The purpose of the SoMoLearn initiative is to empower teachers to recruit mobile technologies and social media as an ally in their work with students. Our main mode of operation is through professional development workshops. These workshops are based on a Learning Design Studio model, which ensures that participants go home with concrete practical outcomes: resources and activity plans they can use in their work.

The Learning Design Studio is an inquiry-based framework for professional development of educational practitioners.

Teachers, education leaders, policy makers and developers often find it hard to apply the outputs of research and innovation in education and technology to their practice. The theoretical structures feel abstract and remote, thus resisting application in real life settings. Many examples seem rooted in a specific and unique context, making them hard to transfer to novel situations.

The Learning Design Studio confronts this challenge by engaging practitioners in a process of Design Inquiry of Learning. This process combines the iterative structure of educational design research with the principles of inquiry learning . Educational practitioners follow a cycle of:

Defining their project
Investigating the context in which it is situated and identifying appropriate techno-pedagogical theories
Reviewing relevant cases and theories
Conceptualizing a solution
Implementing a prototype of that solution,
Evaluating it
Reflecting on the process.
Although this cycle is presented as a neat linear progression, in reality project work is messy and iterative. Practitioners revisit various points as their understanding evolves.

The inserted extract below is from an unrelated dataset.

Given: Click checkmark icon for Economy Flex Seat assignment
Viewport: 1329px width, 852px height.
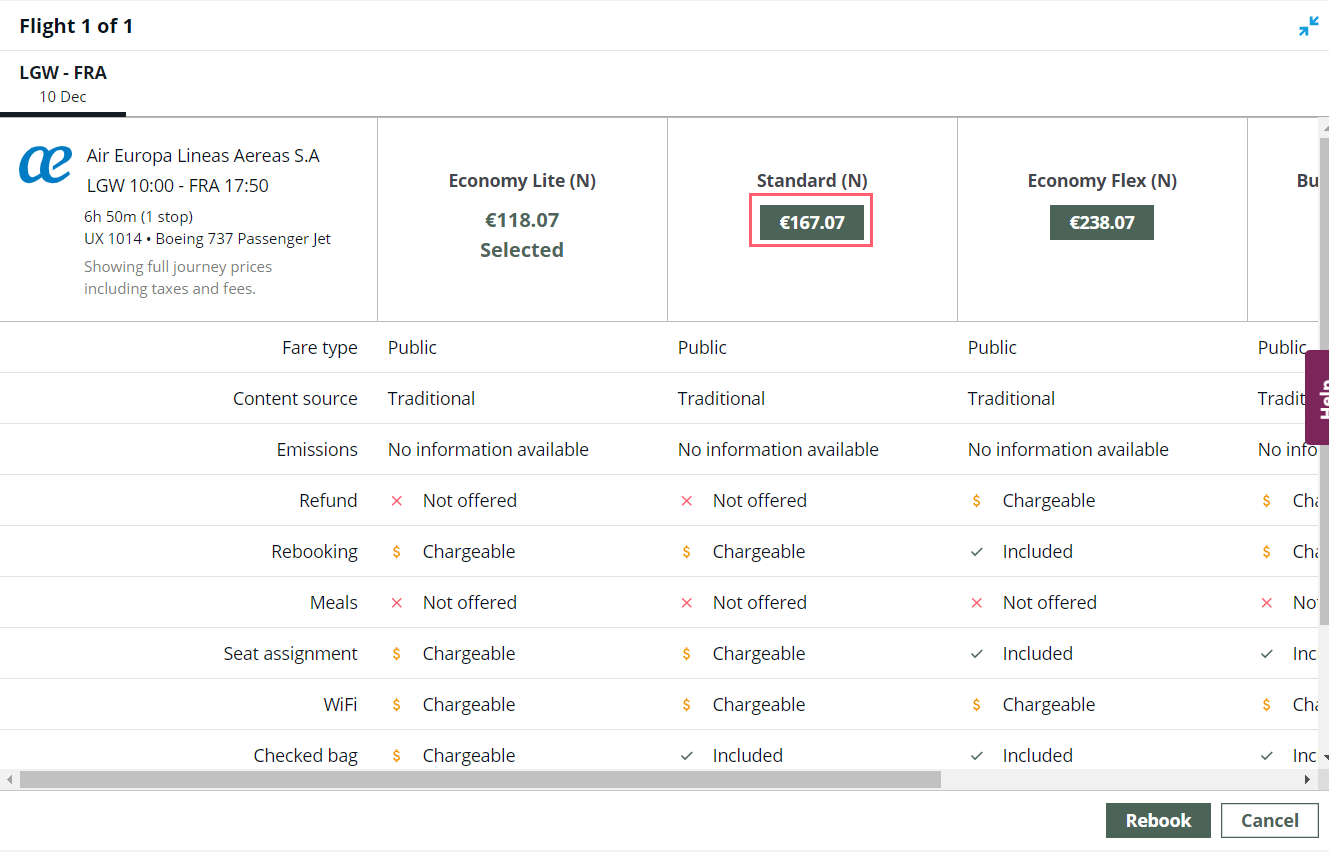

A review by the EPPI-Centre at the Institute of Education, University of London, found that and collaborative professional development was linked with a positive impact upon teachers' repertoire of teaching and learning strategies, their ability to match these to their students' needs, their self-esteem and confidence, and their commitment to continuing learning and development. They also found evidence that such professional development was linked with a positive impact upon student learning processes, motivation and outcomes.

The Learning Design Studio is structured as a collaborative, project-based, blended learning experience, based on the metaphor of studio instruction in design disciplines. Participants work in teams of 4-6 members on a learning design project of their definition. The workshop facilitators offer guidance, feedback and advice. At every stage, the teams share their work, provide feedback to their peers, and discuss the similarities and differences between their projects.
Cordingley P, Bell M, Thomason S, Firth A (2005) The impact of collaborative continuing professional development (CPD) on classroom teaching and learning. Review: How do collaborative and sustained CPD and sustained but not collaborative CPD affect teaching and learning? In: Research Evidence in Education Library. London: EPPI-Centre, Social Science Research Unit, Institute of Education, University of London.
Mor, Y. & Mogilevsky, O. (2013), 'The Learning Design Studio: Collaborative Design Inquiry as Teachers' Professional Development',Research in Learning Technology, 21
Mor, Y. & Mogilevsky, O. (2013), Learning design studio: educational practice as design inquiry of learning 'Scaling up Learning for Sustained Impact' , Proceedings of EC-TEL 2013, LNCS, 8095, Springer, Berlin Heidelberg, pp. 233-245
Mor, Y. (2013), SNaP! Re-using, sharing and communicating designs and design knowledge using Scenarios, Narratives and Patterns, in Rosemary Luckin; Peter Goodyear; Barbara Grabowski; Sadhana Puntambekar; Niall Winters & Joshua Underwood, ed., 'Handbook of Design in Educational Technology' , Routledge, pp. 189-20
Mor, Y.; Winters, N. & Warburton, S. (2012), 'Participatory Pattern Workshops: A Methodology for Open Collaborative Construction of Design Knowledge in Education', Research in Learning Technology 20
Winters, N. (2013), 'How teachers in Africa are failed by mobile learning' , SciDevNet .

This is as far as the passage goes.